_What you will do:_
A) According to the passage on American food, what salad did McDonald's Canada recently add to its menu?
B) Reproduce the passage on American food from "It’s hard to" to "my train stop.".
C) Translate this sentence from the passage on American food into Spanish: "Meanwhile, Subway continues to test out its Subway Café franchises across the country, to mixed results."

_Reading text:_

┌──

Recently, McDonald’s Canada added the “Keep Calm, Caesar On” salad to its menu, a “nutrient-rich lettuce blend with baby kale” with “real parmesan petals” and fried chicken covered in a creamy Asiago Caesar dressing.

Meanwhile, Subway continues to test out its Subway Café franchises across the country, to mixed results.

We’re living in a weird time for American food. Our culinary consciousness has grown by leaps and bounds in the new millennium and our eating habits have grown with it. We don’t want the same old warmed-over beef and potato crap anymore — we want better food and we know how to get it.

But the forces of capitalism wait for no stomach. As quickly as our preferences change, the food industry changes with them. Arby’s and McDonald’s are experimenting with gourmet meats and superfoods. Subway is trying to compete with Starbucks’ coffee culture.

It’s hard to eat nowadays, is what I’m getting at. No one can just grab a sandwich and be content anymore, because…

Everything is available all the time.

Not only is Anthony Bourdain on every screen within a ten-foot radius of me, eating the food I wish I could be eating in an exotic place I wish I could be visiting, but there’s a Thai hawker shop, a Brazilian churrasco restaurant, and a falafel cart that was literally named the best street food in New York City in 2010, all between here and my train stop.

How can I be expected to be satiated with heating up leftovers when I know I could have had rodízio-style short ribs and roast chicken with a side of farofa? I don’t even know what farofa is, but I know it didn’t spend the last two nights in a Tupperware. 

What’s more, when I open my phone to find a recipe that uses the peppers, onions, parmesan and scallions I have on hand, three Instagram notifications pop up first. I check them quickly, then check in on my feed before heading out of the app. Within the first ten posts I see are: “hickory-smoked Niman Ranch ribs,” “shrimp-stuffed cream cheese tomato bites,” and a friend’s homemade stuffed shells.

└──

_Data provided:_
┌──

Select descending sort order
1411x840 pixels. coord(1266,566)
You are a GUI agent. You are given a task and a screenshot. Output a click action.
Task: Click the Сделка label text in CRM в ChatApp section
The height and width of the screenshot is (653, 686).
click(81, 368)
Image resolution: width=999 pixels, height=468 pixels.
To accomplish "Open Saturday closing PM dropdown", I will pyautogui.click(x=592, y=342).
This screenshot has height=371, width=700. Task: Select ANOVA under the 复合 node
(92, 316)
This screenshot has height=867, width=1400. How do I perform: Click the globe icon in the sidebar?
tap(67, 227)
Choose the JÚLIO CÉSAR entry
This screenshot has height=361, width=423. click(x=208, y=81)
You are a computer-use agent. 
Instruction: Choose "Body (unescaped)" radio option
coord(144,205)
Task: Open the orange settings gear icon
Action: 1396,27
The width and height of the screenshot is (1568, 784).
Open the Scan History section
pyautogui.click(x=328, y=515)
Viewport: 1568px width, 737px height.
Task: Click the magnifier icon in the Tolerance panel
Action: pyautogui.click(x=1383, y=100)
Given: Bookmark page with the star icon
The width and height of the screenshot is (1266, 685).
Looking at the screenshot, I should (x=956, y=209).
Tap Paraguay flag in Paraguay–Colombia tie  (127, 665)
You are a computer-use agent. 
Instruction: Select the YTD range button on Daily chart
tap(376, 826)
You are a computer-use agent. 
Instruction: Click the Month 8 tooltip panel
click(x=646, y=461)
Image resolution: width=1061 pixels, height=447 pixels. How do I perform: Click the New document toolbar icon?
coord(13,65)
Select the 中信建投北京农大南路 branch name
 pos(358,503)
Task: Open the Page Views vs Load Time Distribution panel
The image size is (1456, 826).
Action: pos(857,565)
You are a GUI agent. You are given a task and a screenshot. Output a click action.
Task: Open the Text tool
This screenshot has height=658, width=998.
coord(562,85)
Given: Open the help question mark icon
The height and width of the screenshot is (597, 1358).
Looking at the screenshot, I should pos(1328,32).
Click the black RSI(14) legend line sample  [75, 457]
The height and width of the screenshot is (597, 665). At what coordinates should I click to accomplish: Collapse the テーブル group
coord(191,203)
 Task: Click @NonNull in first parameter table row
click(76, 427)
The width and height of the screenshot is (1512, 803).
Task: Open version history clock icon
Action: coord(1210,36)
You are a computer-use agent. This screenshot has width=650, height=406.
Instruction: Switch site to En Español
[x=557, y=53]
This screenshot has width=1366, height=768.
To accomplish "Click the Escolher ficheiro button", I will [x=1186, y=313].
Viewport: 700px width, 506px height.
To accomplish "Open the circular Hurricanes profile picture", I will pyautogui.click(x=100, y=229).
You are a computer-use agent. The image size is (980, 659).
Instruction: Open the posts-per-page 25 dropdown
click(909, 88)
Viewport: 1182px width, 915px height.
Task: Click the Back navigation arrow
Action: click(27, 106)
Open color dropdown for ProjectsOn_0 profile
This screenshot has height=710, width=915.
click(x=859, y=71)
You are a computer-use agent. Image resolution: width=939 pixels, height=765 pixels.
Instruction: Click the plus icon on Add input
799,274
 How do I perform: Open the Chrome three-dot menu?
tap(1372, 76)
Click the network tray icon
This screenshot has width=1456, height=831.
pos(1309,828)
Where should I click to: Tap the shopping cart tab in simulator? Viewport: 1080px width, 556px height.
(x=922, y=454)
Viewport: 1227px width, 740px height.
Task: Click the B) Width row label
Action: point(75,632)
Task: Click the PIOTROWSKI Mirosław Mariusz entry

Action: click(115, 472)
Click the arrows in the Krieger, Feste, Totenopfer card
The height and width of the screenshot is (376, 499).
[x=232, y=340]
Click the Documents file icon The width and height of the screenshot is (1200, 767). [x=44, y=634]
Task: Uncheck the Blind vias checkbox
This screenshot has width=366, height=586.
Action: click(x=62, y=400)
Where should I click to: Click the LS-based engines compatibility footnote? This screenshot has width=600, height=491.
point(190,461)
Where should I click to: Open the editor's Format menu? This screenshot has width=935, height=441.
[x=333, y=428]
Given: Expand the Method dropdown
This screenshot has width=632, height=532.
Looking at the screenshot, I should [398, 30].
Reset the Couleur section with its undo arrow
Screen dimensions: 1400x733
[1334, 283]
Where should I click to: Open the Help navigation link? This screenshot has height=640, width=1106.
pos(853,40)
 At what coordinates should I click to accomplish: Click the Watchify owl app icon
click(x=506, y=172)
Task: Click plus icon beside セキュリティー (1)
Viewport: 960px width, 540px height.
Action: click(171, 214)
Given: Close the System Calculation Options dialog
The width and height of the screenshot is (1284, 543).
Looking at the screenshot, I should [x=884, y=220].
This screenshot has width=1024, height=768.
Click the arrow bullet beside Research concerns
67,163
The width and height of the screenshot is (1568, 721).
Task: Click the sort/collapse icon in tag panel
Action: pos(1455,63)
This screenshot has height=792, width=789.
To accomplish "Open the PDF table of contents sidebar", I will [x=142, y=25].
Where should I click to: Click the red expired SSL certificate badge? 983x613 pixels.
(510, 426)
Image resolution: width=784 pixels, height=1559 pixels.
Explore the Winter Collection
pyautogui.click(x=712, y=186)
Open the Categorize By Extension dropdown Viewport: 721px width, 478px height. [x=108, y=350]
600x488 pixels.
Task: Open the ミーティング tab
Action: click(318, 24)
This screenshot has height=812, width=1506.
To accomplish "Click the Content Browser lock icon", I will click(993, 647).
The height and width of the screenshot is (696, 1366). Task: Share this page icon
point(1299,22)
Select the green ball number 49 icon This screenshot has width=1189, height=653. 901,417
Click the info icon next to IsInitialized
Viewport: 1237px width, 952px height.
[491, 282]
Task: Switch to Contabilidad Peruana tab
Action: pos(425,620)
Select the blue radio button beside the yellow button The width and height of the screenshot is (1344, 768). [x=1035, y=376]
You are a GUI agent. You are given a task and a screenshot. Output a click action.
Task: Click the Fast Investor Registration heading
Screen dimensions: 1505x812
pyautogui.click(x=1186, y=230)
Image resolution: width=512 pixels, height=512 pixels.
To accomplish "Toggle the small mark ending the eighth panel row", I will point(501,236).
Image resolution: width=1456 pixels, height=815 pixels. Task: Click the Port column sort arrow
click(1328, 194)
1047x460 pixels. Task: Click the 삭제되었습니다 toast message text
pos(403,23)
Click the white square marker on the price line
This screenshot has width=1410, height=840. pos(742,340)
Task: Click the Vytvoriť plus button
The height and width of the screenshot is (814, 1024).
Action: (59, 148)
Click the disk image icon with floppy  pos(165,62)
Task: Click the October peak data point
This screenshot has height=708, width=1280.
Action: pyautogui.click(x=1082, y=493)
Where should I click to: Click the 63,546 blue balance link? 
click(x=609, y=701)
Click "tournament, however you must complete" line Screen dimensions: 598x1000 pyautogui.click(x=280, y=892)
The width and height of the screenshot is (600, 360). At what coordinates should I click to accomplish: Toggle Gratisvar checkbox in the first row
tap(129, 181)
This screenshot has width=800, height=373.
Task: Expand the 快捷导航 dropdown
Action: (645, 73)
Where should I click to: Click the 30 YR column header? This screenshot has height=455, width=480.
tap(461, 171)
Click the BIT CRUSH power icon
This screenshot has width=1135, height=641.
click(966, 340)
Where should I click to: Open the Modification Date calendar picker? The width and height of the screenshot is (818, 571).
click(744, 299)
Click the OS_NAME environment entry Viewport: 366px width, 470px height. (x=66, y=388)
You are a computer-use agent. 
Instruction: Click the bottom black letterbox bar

└──

_Responses per task:_
A) The "Keep Calm, Caesar On" salad.

B)
It’s hard to eat nowadays, is what I’m getting at. No one can just grab a sandwich and be content anymore, because…

Everything is available all the time.

Not only is Anthony Bourdain on every screen within a ten-foot radius of me, eating the food I wish I could be eating in an exotic place I wish I could be visiting, but there’s a Thai hawker shop, a Brazilian churrasco restaurant, and a falafel cart that was literally named the best street food in New York City in 2010, all between here and my train stop.

C) Mientras tanto, Subway sigue probando sus franquicias Subway Café en todo el país, con resultados dispares.